General description

The student (or group of up to 3 students) is expected to design, develop, and present a solution based on Machine Learning to one problem among a set of problems provided by the teachers.


The student (or group of students) will deliver a single document (as a pdf file), within one week before the exam date, by email, to the teacher. The document maximum lenght is fixed at 4 pages (excluding references), if the document is drafted according to this LaTex tamplate, or 1200 words (including every word: title, authors, ...), otherwise.

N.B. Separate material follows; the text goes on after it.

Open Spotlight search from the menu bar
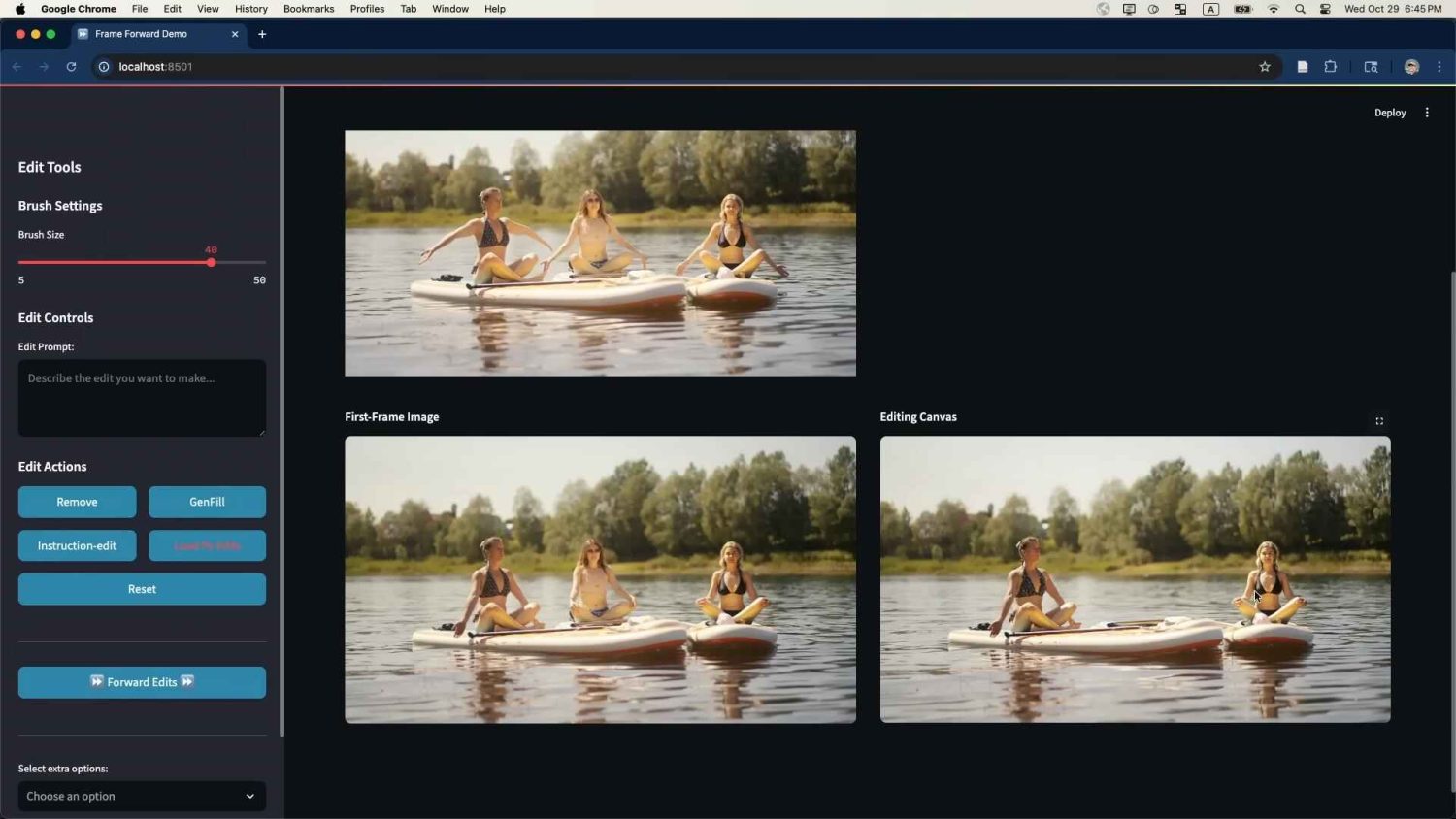The image size is (1456, 819). pos(1300,9)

The document will contain (not necessarily in the following order):

  • the problem statement
  • a description of one or more performance indexes able to capture the degree to which a(ny) solution solves the problem, or some other evaluation criteria
  • a description of the proposed solution, from the algorithmic point of view, with scarce focus on the tools used to implement it
  • a description of the experimental evaluation of the solution, including
    • a description of the used data, if any
    • a description of the experimental procedure and the comparison baseline, if any
    • the presentation and the discussion of the results
The students are allowed (and encouraged) to refer to existing (technical/scientific/research) literature for shrinking/omitting obvious parts of the description, if appropriate.
The students are not required to deliver any source code or other material. However, if needed for gaining more insights on their work, the students will be asked to provide more material or to answer some questions.
If the project has been done by a group of students, the document must show, for each student of the group, which (at least one) of the following activities the student took part in:
  • problem statement
  • solution design
  • solution development
  • data gathering
  • writing


The teachers will evaluate the project output on a 0-33 scale.
Part of the score (up to 3 points), is determined statically and independently from the document content, as follows:
  • +1, if the project has been done by a single student
  • from +0 to +2, depending on which problem (among the teachers-provided set) has been chosen by the student (see below)
The remaining 30 points are assigned according to these criteria:
  • clarity (from 0 to 15): is the document understandable and easy to read? is the length appropriate? are all non-obvious design choices explicited? is the solution/experimental campaign repeatable/reproducible basing on the provided description?
  • technical soundness (from 0 to 10): are the problem statement, evaluation criteria, evaluation procedure sound? are design choices motivated experimentally, with references, or by other means? are conclusions and findings actually supported by results?
  • results (from 0 to 5): does the solution effectively /efficiently solve the problem? is there a baseline which is improved in some way?
Note that the students' solution is not required to exhibit some degree of novelty (i.e., to advance the state of the art of the specific research field). However, student are expected not to simply "cut-and-paste" an existing (research) project.
Note that, depending on the chosen problem, there could be more or less freedom on some aspect: e.g., problem statement, data gathering, and so on.
If the project has been done by a group of students, each student will be graded (for the project part) according to both the overall project score and the student contribution, desumed from the activities she/he actually carried on, according to what specified in the document (see above).


e-Dermatology (+0 score)

Material for this problem is available here, but can be accessed only upon request to the teacher (Eric Medvet), to be sent by email.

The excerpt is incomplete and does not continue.